趙本奇指著門外:“現在人都已經來了,你還想狡辯?”

趙婉婉雖不服氣,但也還是有些後怕的。

她一直都知道,趙本奇如此忌憚李空山,無非是因為趙家有把柄落在李空山的手裏。

所以哪怕趙家仗著趙書譽這一鎮長身份為非作歹慣了,也依舊不敢拿李空山怎麽樣。

趙婉婉拉住趙本奇的衣角,“爸,你老實告訴我,大伯是不是做了什麽壞事,讓李空山抓住了把柄,所以你才這麽怕他?”

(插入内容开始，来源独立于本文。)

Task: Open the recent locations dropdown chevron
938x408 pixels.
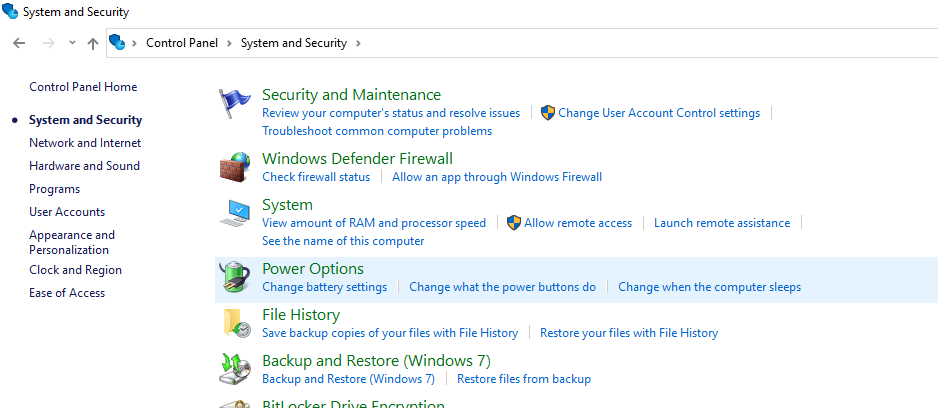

趙本奇別開臉,一臉嚴肅:“婉婉,我警告過你很多次,不該問的別問。”

趙婉婉咬緊下唇,遲遲沒有說話。

“那該怎麽辦?”她走到趙本奇面前,拉住他的手懇求,“爸,你幫幫我吧,我真的沒想到,動了一個叫連翹的人,李空山居然帶著黑武會的人找上我們家來。爸……”

屋外再次傳來李空山叫囂的聲音。

手底下的兄弟給他撐著傘,他站在黑傘下。

目光仿佛能焚盡所憎恨的一切。

“趙本奇——你給我聽好了!趕緊把你女兒交出來,識相點,我們之間可以當做沒事發生,我只要你交出你女兒。”

“爸!你幫幫我!”

趙婉婉死死拽住趙本奇的衣角懇求,她知道李空山不是好惹的,她的確沒想到李空山會為了連翹如此大動幹戈。

“別叫我爸!你自己闖下的禍,你自己承擔!”

“爸……”

趙婉婉滿臉委屈地看著她,仿佛快落淚了。

趙本奇看了幾眼趙婉婉,畢竟是自己女兒,他還是心軟。

“算了,跟我一塊出去吧,我去和他說說。”

“好……”趙婉婉擦淚,聲音裏帶著哽咽。

*

趙家的大門被打開。

趙本奇帶著趙婉婉從裏面走出來。

雨勢減小,雨傘被收起來,露出李空山扯起的滲人嘴角和那雙陰狠的眼睛。

趙婉婉躲到趙本奇身後,仗著有趙本奇撐腰,仍不改往日的架子,大聲叫囂:“李空山,你好大的膽子,居然敢跑到我們家來撒野!你知道我大伯是誰嗎!他可是鎮長!你惹我們,以後決定沒什麽好果子吃!”

“哦?我還以為是什麽,原來就一個鎮長啊。”

李空山面露冷意,看上去一點兒也不在乎。

他才懶得跟趙婉婉廢話浪費時間,直接看著趙本奇,眸子幽暗:“你女兒幹了件好事,動了我的人,這事兒你知道吧。”

趙本奇知道李空山不是來向討要公道的。

他看著站在李空山身後的一幫子黑武會的人,問:“你打算怎麽著?”

“很簡單啊。”

李空山的話語聽上去輕松隨意,可每一次看向趙婉婉,眼裏都充斥著憎恨和敵意。

“把你的女兒交出來,我不借多久,明天之前一定還你。”

趙本奇沈默著,沒有立刻給李空山答案。

“開什麽玩笑,你做夢吧!”趙婉婉從小被嬌生慣養,自然不會把李空山這樣一個小混混放在眼裏,她大聲罵道:“你以為你是誰啊,一個破混混沒教養的東西,想讓我爸把我交出來就交出來?我可是我爸的女兒!”

“女兒怎麽了?”

李空山冷冷一笑,面無表情,似乎沒多大的耐心,“你沒聽說過老虎被逼急了,也會食其子?”

原本趙婉婉並不相信一直疼愛自己的爸爸會這樣做,可當她看向趙本奇時,那一刻,他眼裏的猶豫卻讓她不得不逐漸打消這一念頭。